Gradation in respectability in the matter of dress, from the point at which a man is unmistakably in his working-clothes to that in which he readily passes as a workman in his Sunday best, has furnished the means of some range in the experiment of church-going. From the first I have gone regularly to church. But appearing in the garb of a day-laborer in the fashionable churches of a great city is far removed as a matter of experience from attending the service of a village meeting-house. I am inclined to think that the latter would be the greater ordeal to a real workman. Country parishioners turn out on Sundays with an amazing show of dress, and one of their own number in flannel shirt and labor-stained clothing would be oddly conspicuous; and he would feel his peculiarity much more, I imagine, than if he found himself among persons whom he did not know on equal social footing. For me the case was different and was wholly artificial, but in going to church in the country, dressed in working clothes which had been carefully protected by overalls, and mended, and brushed, and cleaned to the utmost, I yet could but feel how intolerable to a workingman the actual situation would have been. To slip early into a quiet corner of the village church which was usually free, and then out again before most of the congregation had well started for the door, was a widely dissimilar thing from regularly attending service with your neighbors.

In overalls and a “jumper,” a man is easily classified; without them, however plain may be the stamp upon him of attempted cleanliness, it is difficult to place him among a Sunday-dressed community, whether in the country or in town, unless he, too, is evidently in Sunday clothes. It is not, in its general application, a question of fashion; the cut of a man’s garments may be that of ten years back, or may be foreign to any fashion known, but his clothing must not bear the marks of toil, and must have the linen accompaniments which render, while they are worn, all manual labor difficult. If he would conform, a man must never worship in garments in which he could work.

A want of conformity might quite possibly expose him to aggressive criticism and ridicule among his accustomed fellows. I never found it so myself in the country, where I always went to church in working clothes because I had no others, for never once was I made to feel the least embarrassment, while many times I wondered at the gracious courtesy which met me. But I was always a stranger, and had never to face companions of long standing. And so, as in many phases of my experiment, the unreality of my position marred, in large measure, the value of the result.

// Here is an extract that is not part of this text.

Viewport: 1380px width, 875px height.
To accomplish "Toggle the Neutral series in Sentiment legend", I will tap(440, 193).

In Chicago, however, the circumstances were not so clearly against me, and they served to give to my own experience something of a normal character. In entering a church door on Sunday mornings, I was objectively in no other station than that of any workingman who may have wished to worship there. The treatment which I received is, therefore, a fair gauge of the reception which another worker might expect.

If it were a single instance I should not mention it, and I venture to offer no generalization, although I am speaking of tests which covered many Sundays and included all the principal churches of the town. All that can be said, I think, is that the uniformity of result is some evidence of what a like-conditioned workingman might count upon in the way of treatment at the hands of fashionable churches.

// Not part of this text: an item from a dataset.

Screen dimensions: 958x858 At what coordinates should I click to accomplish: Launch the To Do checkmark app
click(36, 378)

I was sure, in the first venture or two, that the circumstances were exceptional, and that I had chanced upon churches which, although most evidently of the rich, were yet watchful for every opportunity of welcoming the poor. It was not until I had made the rounds of many churches of many denominations that I realized how general and how sincere among them is the spirit of hospitality to the working poor.

In the vestibules, I always found young men who acted as ushers, and who were charged with the duty of receiving strangers. Never once did I fail of a friendly greeting. With every test I felt increasingly the difficulties of the situation for these young men, and my wonder grew at their graceful tactfulness. A touch of the patronizing in their tone or manner would have changed the welcome to an insult, and any marked effusiveness of cordiality would have robbed it as effectually of all virtue. It was the golden mean of a man’s friendly recognition of his fellow-man, with no regard for difference in social standing, which was the course so successfully followed by these young ushers.

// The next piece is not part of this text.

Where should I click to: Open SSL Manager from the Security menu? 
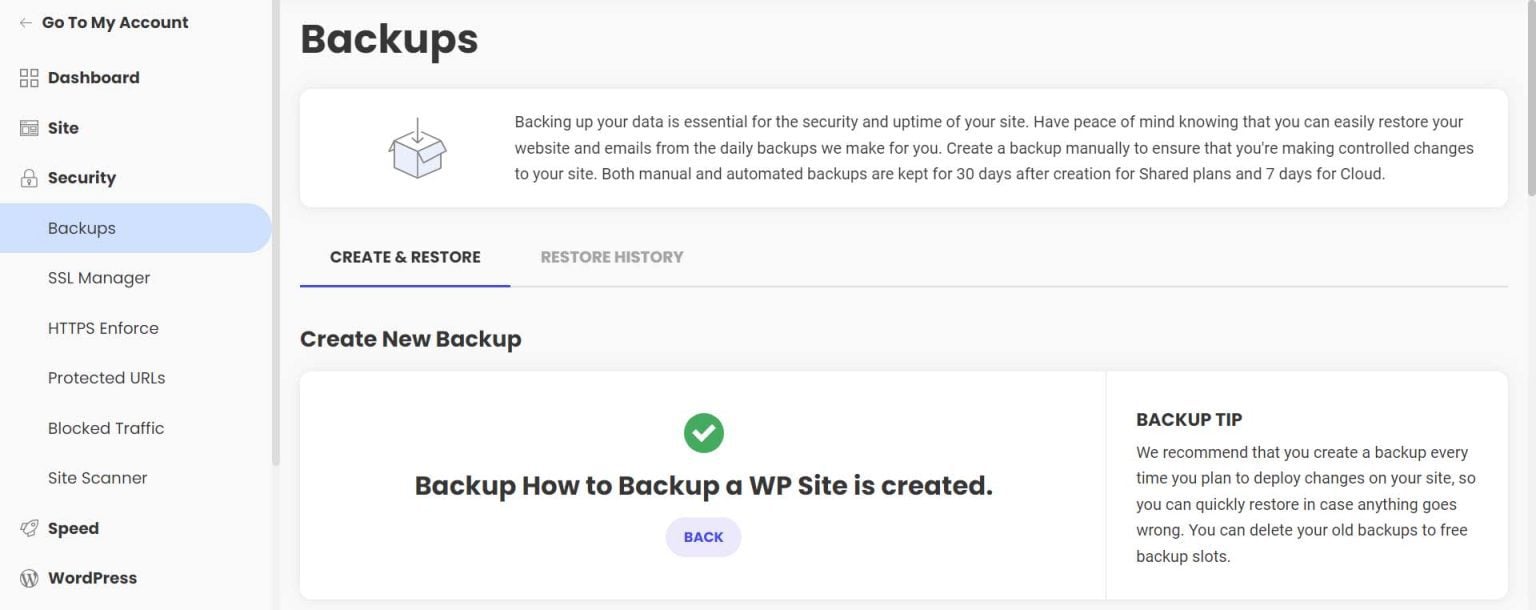98,277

NEVER ONCE DID I FAIL OF A FRIENDLY GREETING.

I had always to avoid a more desirable seat by particularly asking for one far to the rear. And in the pews there was no withdrawing of skirts, nor were there other signs of objection to me as a fellow-worshipper. On the contrary, a hymnal, or a prayer-book would be promptly offered, and sometimes shared; and, at the service-end, a cordial invitation to come again would often follow me from the pew-door, although frequently I noticed that I was conspicuously lonely, as a representative of the poor.